### Instructions for the task
Wherever the line that contains "This screenshot has width=982, height=646." falls, repeat it and the lines after it exactly until the records end, without any pictures.

### Records shown
----

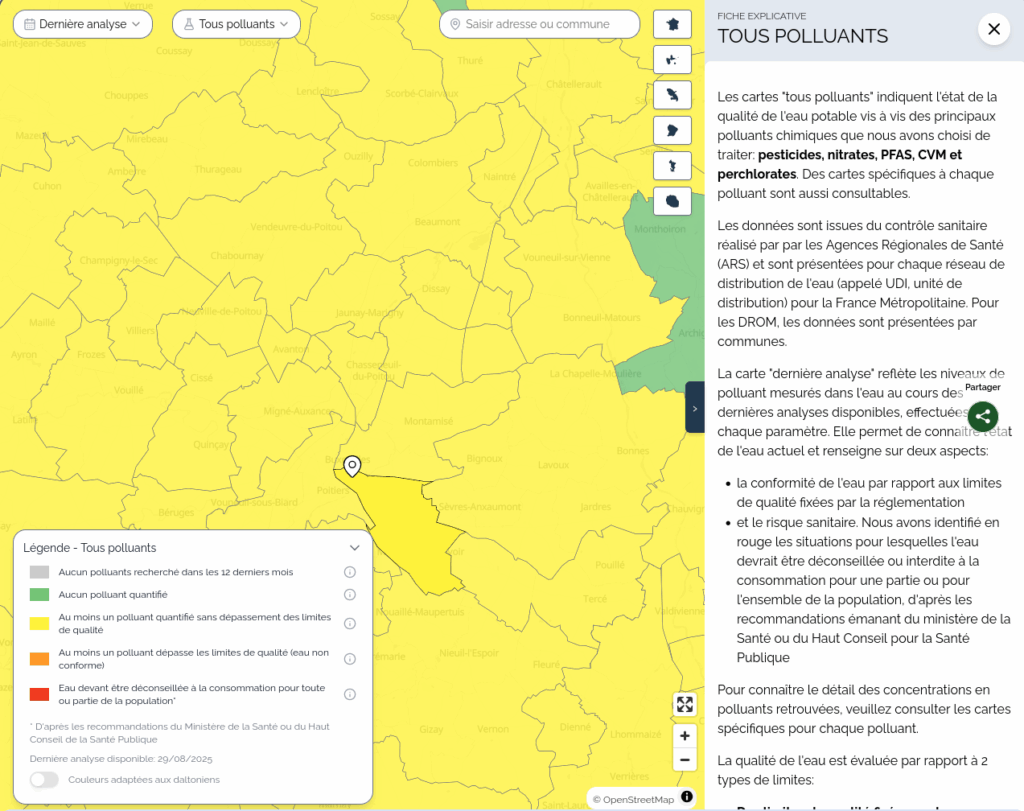Click the info icon next to OpenStreetMap attribution
1024x811 pixels.
coord(688,797)
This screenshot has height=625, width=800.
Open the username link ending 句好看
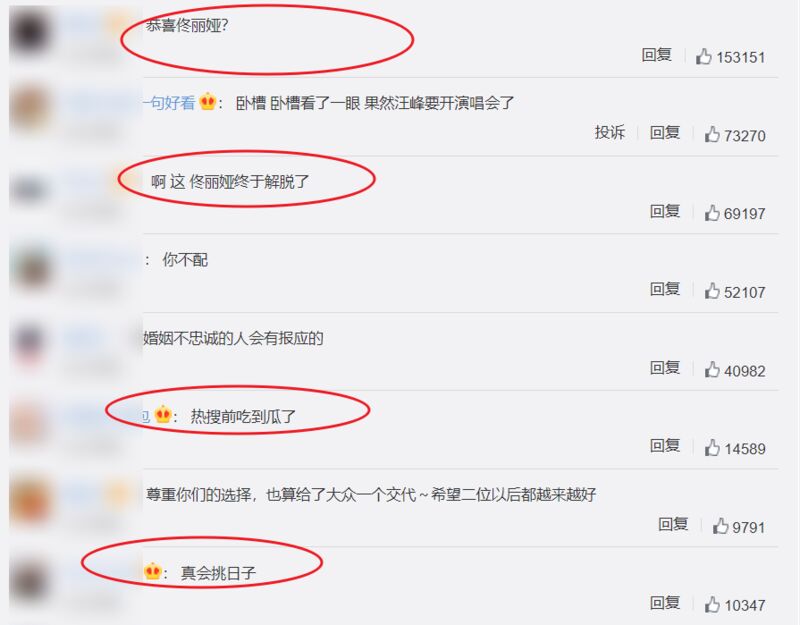click(x=169, y=104)
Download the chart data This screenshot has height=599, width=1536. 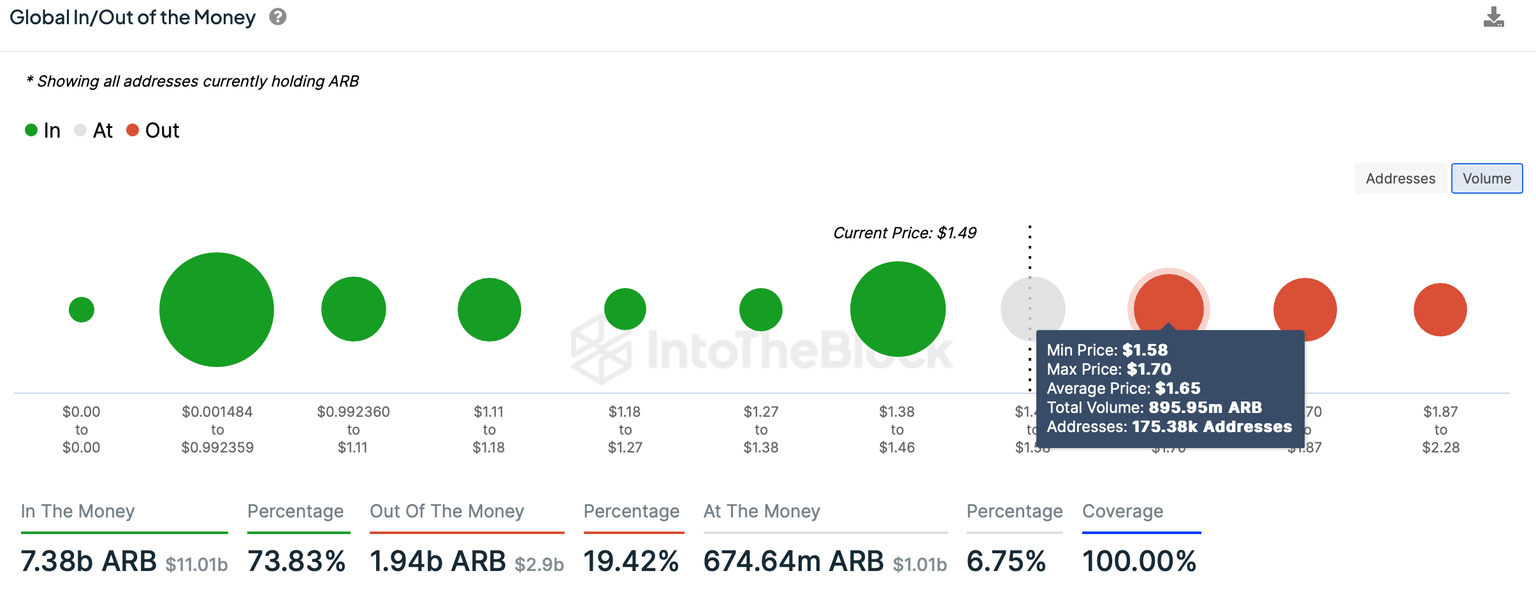(x=1494, y=17)
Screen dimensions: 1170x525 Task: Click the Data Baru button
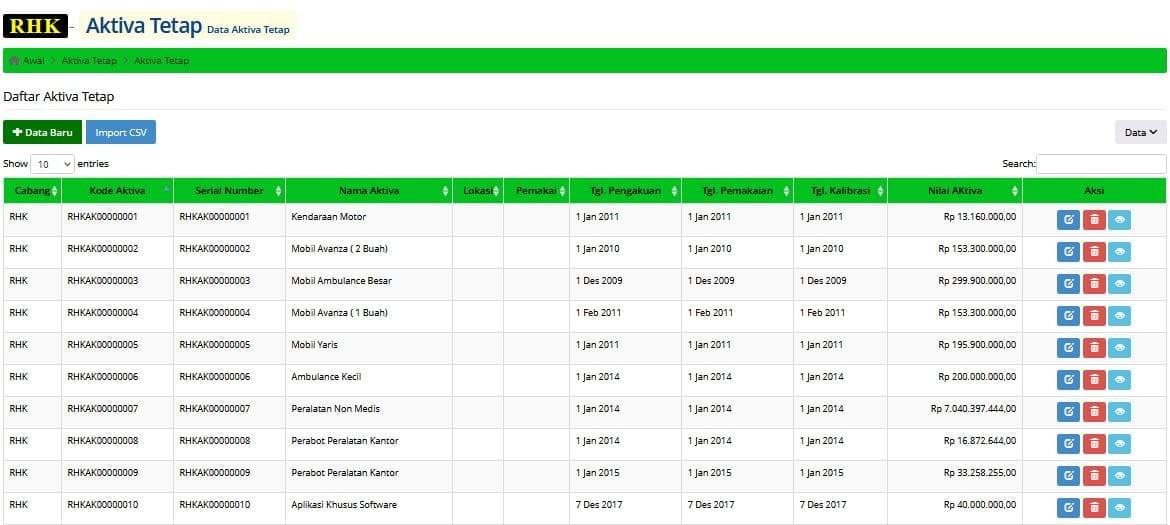click(42, 132)
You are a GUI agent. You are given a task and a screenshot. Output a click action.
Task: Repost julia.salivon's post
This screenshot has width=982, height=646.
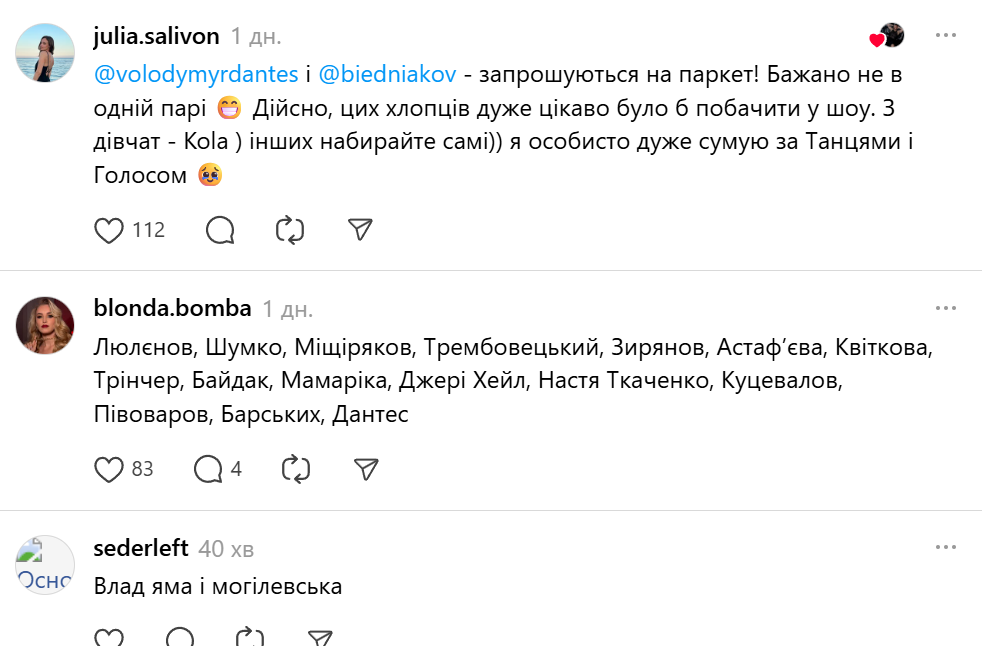(290, 231)
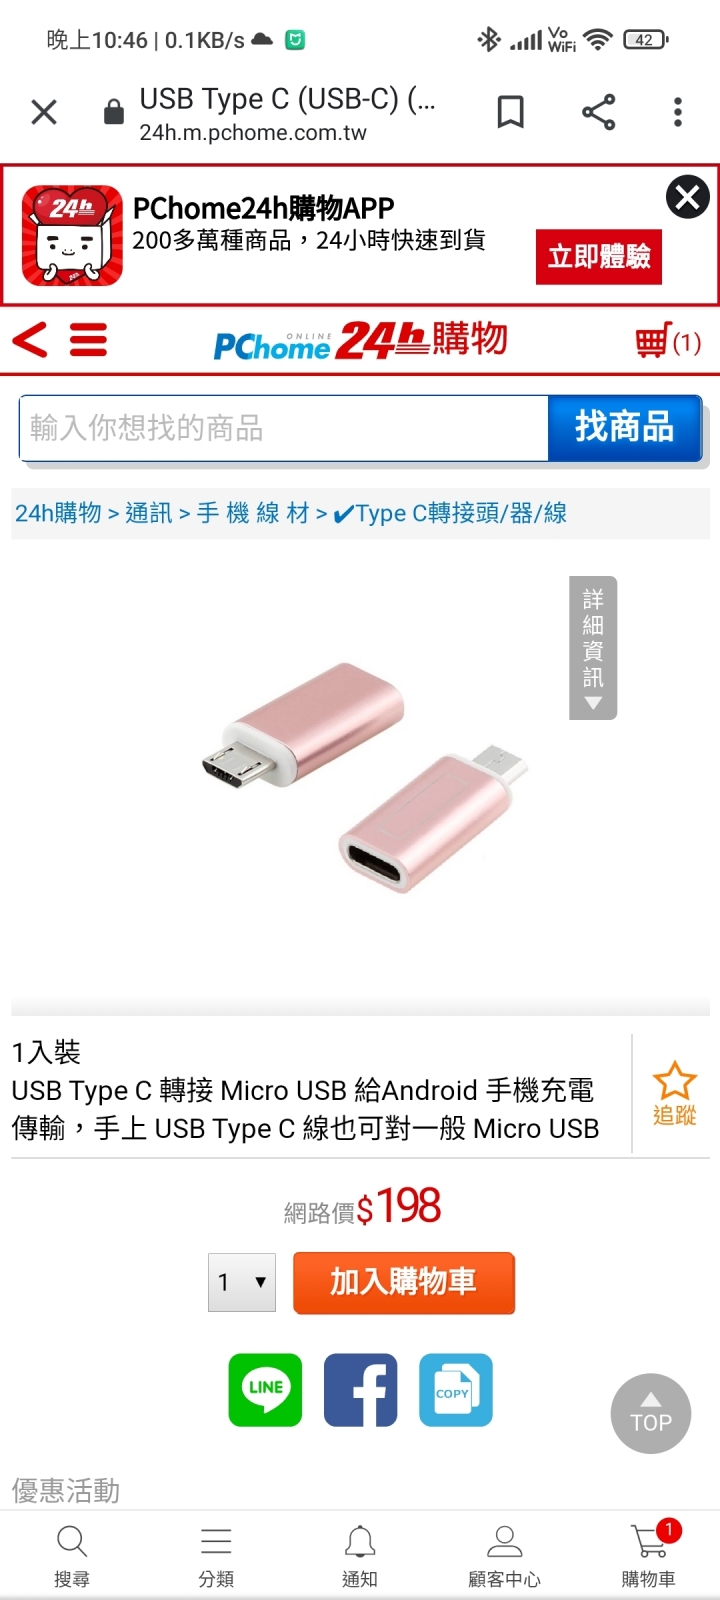This screenshot has height=1600, width=720.
Task: Expand the 詳細資訊 details tab
Action: tap(593, 647)
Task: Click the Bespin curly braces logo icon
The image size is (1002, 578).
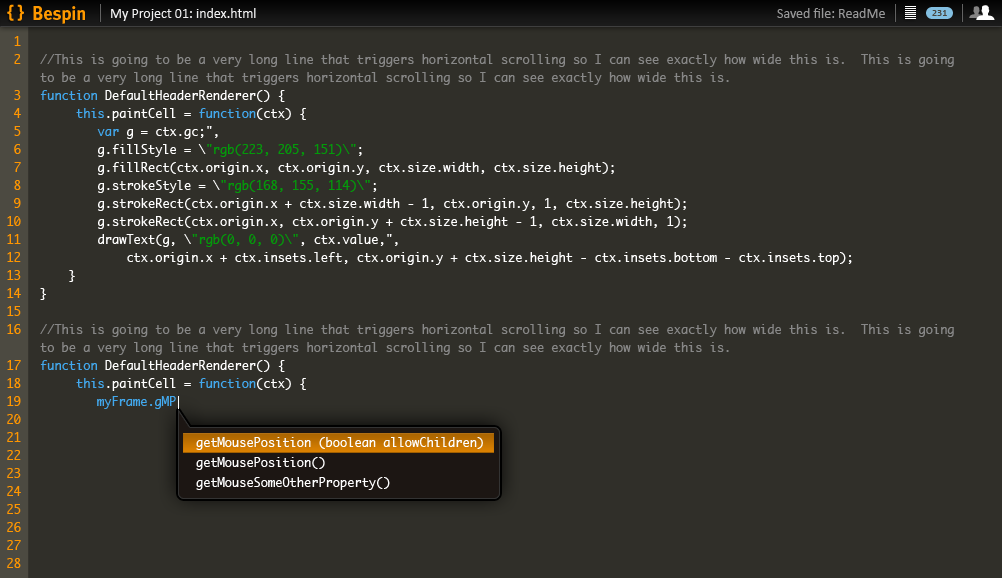Action: [15, 13]
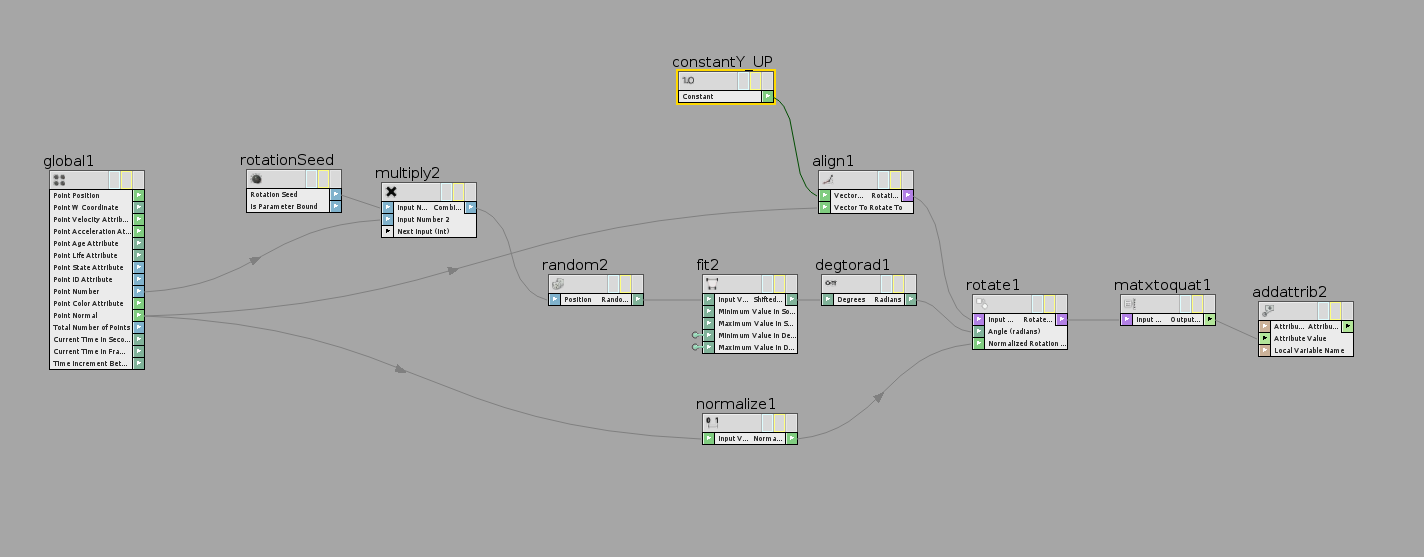Image resolution: width=1424 pixels, height=557 pixels.
Task: Click the random2 node dice icon
Action: click(558, 284)
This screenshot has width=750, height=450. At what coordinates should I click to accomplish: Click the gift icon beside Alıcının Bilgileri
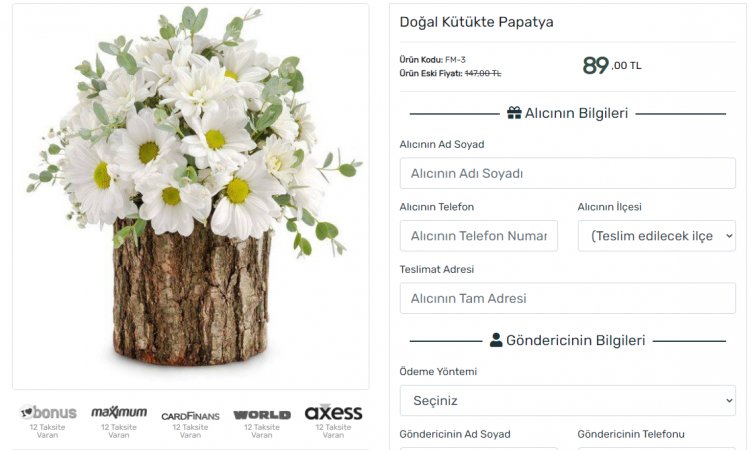coord(514,113)
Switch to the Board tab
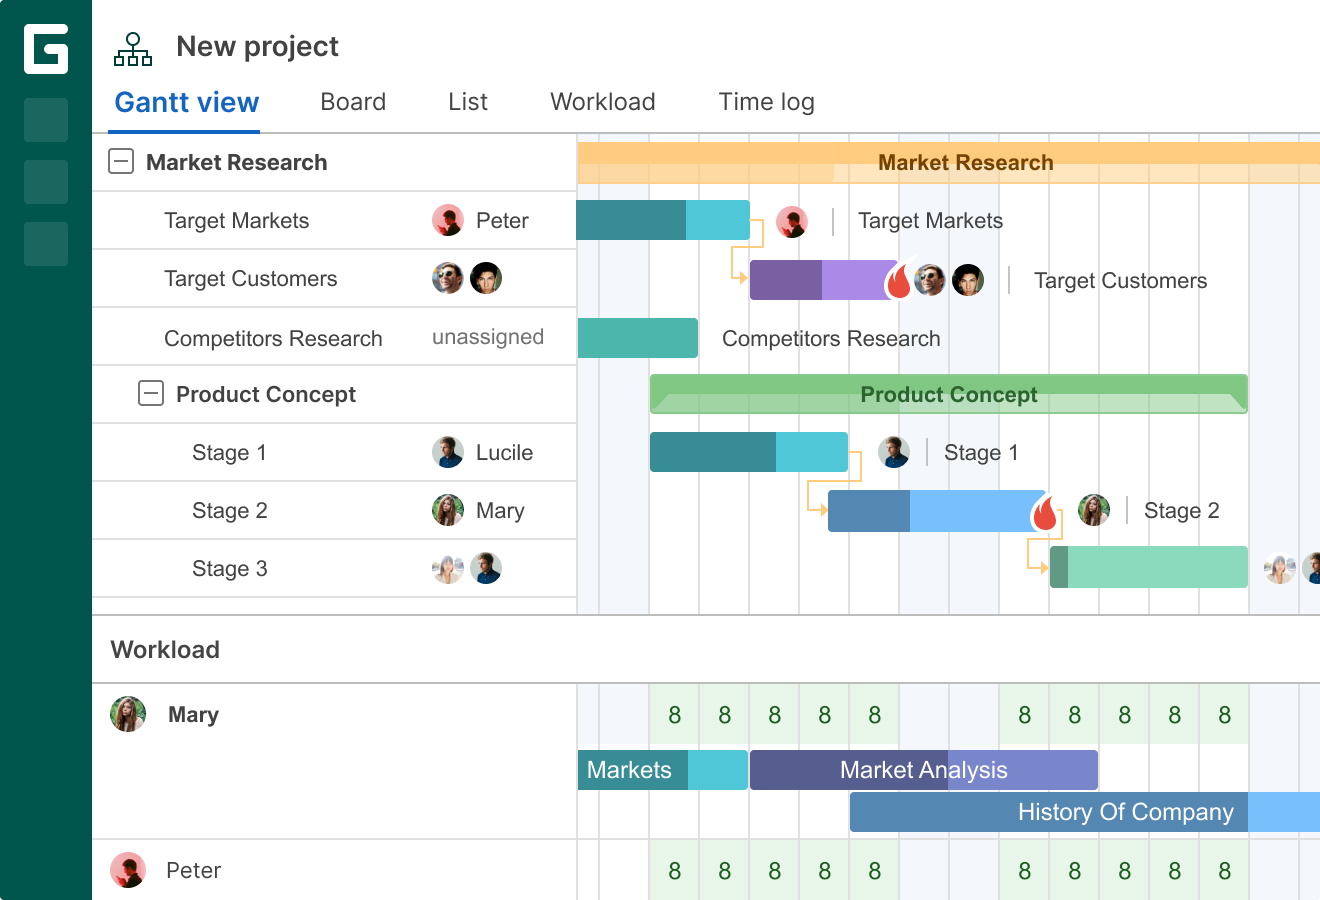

----

### Exercise solution
This screenshot has width=982, height=646.
(290, 231)
This screenshot has height=1600, width=720.
Task: Expand the 詳細資訊 details tab
Action: tap(593, 647)
Task: Click the Bespin curly braces logo icon
The image size is (1002, 578).
Action: [15, 13]
Image resolution: width=1424 pixels, height=557 pixels.
Task: Click the random2 node dice icon
Action: click(558, 284)
This screenshot has width=750, height=450. At what coordinates should I click to accomplish: Click the gift icon beside Alıcının Bilgileri
coord(514,113)
Switch to the Board tab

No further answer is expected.